I have a question about low-pass filters.
From the documentation, I understand the design philosophy of using Linkwitz-Riley filters to avoid dips and bumps.
However, even with this approach, wouldn’t a dip occur near the crossover point when adding the same source to the LFE?

This may not be much of an issue with traditional movie LFE sounds, but when working on Dolby Atmos Music, it can create a significant difference.

How are people typically handling low-pass filters for the LFE in practice?
Personally, I think having a linear phase option here would be great, but is it something others don’t find necessary?

You mean you have the same signal being sent to Main channels and LFE?
You should never do that.

Music or Post, all the same theory applies. the LFE signal should be something unique, or if you must redirect LF signal to the LFE from the mains, it should use a flat crossover filter type like linkwitz-Riley.

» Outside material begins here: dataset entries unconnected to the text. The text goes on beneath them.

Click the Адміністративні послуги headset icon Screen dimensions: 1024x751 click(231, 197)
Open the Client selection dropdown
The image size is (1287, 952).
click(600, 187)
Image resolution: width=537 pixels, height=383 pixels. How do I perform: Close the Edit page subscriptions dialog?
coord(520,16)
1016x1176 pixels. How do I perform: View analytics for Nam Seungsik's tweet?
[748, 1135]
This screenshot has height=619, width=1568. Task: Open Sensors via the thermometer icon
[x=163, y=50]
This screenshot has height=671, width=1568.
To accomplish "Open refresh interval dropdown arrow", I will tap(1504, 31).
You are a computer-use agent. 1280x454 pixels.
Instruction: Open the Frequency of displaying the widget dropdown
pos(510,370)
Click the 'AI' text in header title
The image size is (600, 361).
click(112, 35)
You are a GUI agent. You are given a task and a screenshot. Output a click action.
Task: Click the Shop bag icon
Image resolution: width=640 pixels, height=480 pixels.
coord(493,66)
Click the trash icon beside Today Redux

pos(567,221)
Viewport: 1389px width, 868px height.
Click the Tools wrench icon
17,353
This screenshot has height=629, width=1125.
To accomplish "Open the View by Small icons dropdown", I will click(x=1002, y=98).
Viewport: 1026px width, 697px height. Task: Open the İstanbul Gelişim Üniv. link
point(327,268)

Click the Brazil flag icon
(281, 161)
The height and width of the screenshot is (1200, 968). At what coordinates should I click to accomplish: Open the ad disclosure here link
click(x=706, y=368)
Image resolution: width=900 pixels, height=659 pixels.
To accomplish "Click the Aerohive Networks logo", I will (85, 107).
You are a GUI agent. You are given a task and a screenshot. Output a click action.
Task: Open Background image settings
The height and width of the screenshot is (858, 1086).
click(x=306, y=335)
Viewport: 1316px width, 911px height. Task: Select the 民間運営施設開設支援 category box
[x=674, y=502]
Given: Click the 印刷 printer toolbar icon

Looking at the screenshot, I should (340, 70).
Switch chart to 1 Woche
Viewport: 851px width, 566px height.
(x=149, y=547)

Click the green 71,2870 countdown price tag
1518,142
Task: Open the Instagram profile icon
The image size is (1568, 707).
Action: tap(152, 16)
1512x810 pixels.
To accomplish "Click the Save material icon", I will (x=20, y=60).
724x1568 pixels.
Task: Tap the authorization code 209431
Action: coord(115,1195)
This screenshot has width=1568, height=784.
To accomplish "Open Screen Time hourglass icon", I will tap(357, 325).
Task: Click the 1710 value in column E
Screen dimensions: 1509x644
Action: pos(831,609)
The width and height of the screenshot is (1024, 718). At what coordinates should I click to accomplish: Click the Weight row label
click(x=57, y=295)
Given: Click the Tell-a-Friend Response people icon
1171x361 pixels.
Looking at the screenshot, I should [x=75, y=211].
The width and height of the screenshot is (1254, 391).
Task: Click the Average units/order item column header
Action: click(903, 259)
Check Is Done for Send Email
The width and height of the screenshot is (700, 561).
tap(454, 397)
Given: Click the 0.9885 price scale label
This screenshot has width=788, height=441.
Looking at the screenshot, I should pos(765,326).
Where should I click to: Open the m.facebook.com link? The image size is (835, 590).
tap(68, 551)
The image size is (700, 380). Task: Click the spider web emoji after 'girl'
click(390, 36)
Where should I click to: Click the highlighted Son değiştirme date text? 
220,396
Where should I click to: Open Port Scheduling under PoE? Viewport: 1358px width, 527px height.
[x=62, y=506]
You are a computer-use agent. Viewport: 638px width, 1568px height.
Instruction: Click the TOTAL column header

The crossover-style filters are used in REDIRECT mode only.

Linear phase filters designed to work well for low frequencies would require a massive latency value, which would make realtime mixing extremely awkward (faders out of sync). So those filters are really not an option for filtering LF.

Thank you for your response.

As you mentioned, using a linear phase EQ for low-pass filtering does indeed introduce significant latency, which can interfere with mixing.

However, filters in applications like the Dolby Atmos Album Assembler, used for Dolby Atmos Music, employ linear phase processing.

In genres like Atmos Music, sending the same source to the LFE is not uncommon.

So, having a linear phase mode on the low-pass filter in Stemcell would be a welcome addition.

What do you think about this idea?

That’s just a bad idea. I don’t even recommend Stemcell’s Redirect feature for this purpose - it’s intended for the monitor chain. Film/TV industry has worked this out over decades and it’s advise worth heeding.

If you want to add LFE, use something like Subquake to generate entirely new, decorrelated sub signal, keyed of whichever instrument needs the extra impact.

We cannot add a linear phase mode as that would increase the latency massively. Also, we will never add a mode which changes the latency at runtime - this causes nasty snaps and pops whenever the delay compensation engine has to recalculate. There are popular plugin on the market which do this and I’ve seen it waste hours of expensive mix-stage time chasing ghost-clicks.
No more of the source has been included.